Get the history, description, standards, photos of the English Lop rabbit breed. Is this rabbit breed with huge lopped ears right for you?
King of the Fancy
This is a very large breed
with the distinctively gigantic lopped ears. The breed as we know it
originated in England as the name implies.
Eng. Lops are an ancient breed, most likely predating 1600 in either Patagonia or China. Carvings of lop-eared rabbits in China were made as early as the 1500’s. Others have postulated that rabbits with lopped ears were from either Algiers or Madagascar, in Africa.
They are the rabbit breed that singlehandedly started the whole fancy-rabbit-exhibition thing.

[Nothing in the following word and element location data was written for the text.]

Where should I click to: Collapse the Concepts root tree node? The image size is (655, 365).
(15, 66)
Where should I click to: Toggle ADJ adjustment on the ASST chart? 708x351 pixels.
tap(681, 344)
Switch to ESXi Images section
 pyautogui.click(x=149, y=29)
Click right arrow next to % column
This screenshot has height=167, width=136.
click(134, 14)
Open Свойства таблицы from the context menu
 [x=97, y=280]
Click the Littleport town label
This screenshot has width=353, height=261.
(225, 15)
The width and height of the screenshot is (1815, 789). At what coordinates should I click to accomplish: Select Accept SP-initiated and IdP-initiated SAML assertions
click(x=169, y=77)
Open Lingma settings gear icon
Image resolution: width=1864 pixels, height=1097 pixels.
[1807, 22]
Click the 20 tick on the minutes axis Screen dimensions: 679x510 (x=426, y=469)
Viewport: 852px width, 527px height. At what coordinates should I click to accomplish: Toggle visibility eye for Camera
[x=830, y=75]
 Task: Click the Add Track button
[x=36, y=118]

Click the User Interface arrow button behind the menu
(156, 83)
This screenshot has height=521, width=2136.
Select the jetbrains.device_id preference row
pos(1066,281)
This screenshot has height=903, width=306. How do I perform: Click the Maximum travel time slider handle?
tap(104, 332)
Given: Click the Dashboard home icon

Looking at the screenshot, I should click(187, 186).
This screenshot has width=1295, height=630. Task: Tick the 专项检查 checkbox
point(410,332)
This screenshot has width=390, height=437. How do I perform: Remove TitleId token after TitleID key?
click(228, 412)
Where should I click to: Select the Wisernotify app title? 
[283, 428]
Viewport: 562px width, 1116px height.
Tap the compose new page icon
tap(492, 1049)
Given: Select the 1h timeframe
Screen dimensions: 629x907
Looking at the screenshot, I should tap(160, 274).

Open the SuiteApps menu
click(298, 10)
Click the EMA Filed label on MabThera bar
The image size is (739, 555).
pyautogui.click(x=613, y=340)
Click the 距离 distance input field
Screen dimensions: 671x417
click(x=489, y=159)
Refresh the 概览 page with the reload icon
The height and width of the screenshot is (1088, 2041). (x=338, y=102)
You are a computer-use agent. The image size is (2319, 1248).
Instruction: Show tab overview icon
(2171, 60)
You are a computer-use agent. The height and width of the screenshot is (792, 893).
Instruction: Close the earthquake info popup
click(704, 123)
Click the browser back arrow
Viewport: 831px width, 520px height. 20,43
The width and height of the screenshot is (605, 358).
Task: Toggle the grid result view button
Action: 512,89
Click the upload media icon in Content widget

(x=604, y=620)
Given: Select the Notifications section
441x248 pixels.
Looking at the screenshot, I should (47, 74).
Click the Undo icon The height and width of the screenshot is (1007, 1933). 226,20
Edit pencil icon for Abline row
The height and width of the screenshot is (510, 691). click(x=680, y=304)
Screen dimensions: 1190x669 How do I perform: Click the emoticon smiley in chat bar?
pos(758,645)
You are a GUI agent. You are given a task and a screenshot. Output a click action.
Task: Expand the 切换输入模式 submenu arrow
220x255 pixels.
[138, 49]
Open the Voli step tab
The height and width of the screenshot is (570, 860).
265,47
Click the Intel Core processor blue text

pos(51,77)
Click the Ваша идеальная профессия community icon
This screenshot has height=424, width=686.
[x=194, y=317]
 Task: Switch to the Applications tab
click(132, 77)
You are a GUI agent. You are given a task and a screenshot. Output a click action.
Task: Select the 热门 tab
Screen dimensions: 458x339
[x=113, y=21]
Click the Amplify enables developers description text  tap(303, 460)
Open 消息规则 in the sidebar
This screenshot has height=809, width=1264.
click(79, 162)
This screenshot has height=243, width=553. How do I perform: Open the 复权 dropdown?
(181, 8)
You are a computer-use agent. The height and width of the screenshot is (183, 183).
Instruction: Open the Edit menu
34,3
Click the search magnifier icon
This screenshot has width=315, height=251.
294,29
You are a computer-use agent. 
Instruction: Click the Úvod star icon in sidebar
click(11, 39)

Local Lop Clubs sponsored competitions that occurred from pub to pub in the early 1840's. Lops were judged on three factors alone: length of ears, width of ears, and overall weight of the rabbit, with heavier being better.
The National Lop Club of England was formed and functioning by the early 1850’s, about the same time as Eng. Lops were being exported to the USA.
By
the 1900’s, it was not uncommon to see an ear span of 26
inches in this breed.
English Lops nearly went extinct in the 1940’s on both sides of the pond. One of the main reasons for the decline was a lack of attention to the whole rabbit. They had heavy bodies and long ears, but behind the ears, the rabbit had become a mess.
Miss Meg Brown of Scotland had acquired some sorry Eng. Lops. Researching their ancestry, she realized that the French Lop had resulted from crosses of Eng. Lops. Crossing a French Lop back into her Eng. Lops did wonders for their bodies.
Other UK breeders followed her lead, and by the 1960s the breed was well into recovery.
English Lops arrived in the USA in the mid-1850's. The breed's popularity dropped after 1900 due to sharp competition from other newly imported rabbit breeds.
But after Ms. Brown and others in the UK began to breathe new life into the breed through the 1950’s and 1960’s, interest in the USA also picked up. The ARBA chartered the Lop Rabbit Club of America in 1971, which now supports both English and French Lops.
Today, some excellent Eng. Lops can be found around the country and in respectable numbers.
The Eng. Lop is a very large rabbit breed with a semi-arched body type, also called a mandolin type. The standard specifies no maximum weight for an adult rabbit.
The distinctive for this rabbit breed is the prodigious length of its ears. They should span at least 21 inches when measured from the tip of one ear to the tip of the other one. The ears' width should be in proportion to their length.
The breed can be found in many colors in these categories: Agouti,
broken, self, shaded, ticked, wide band.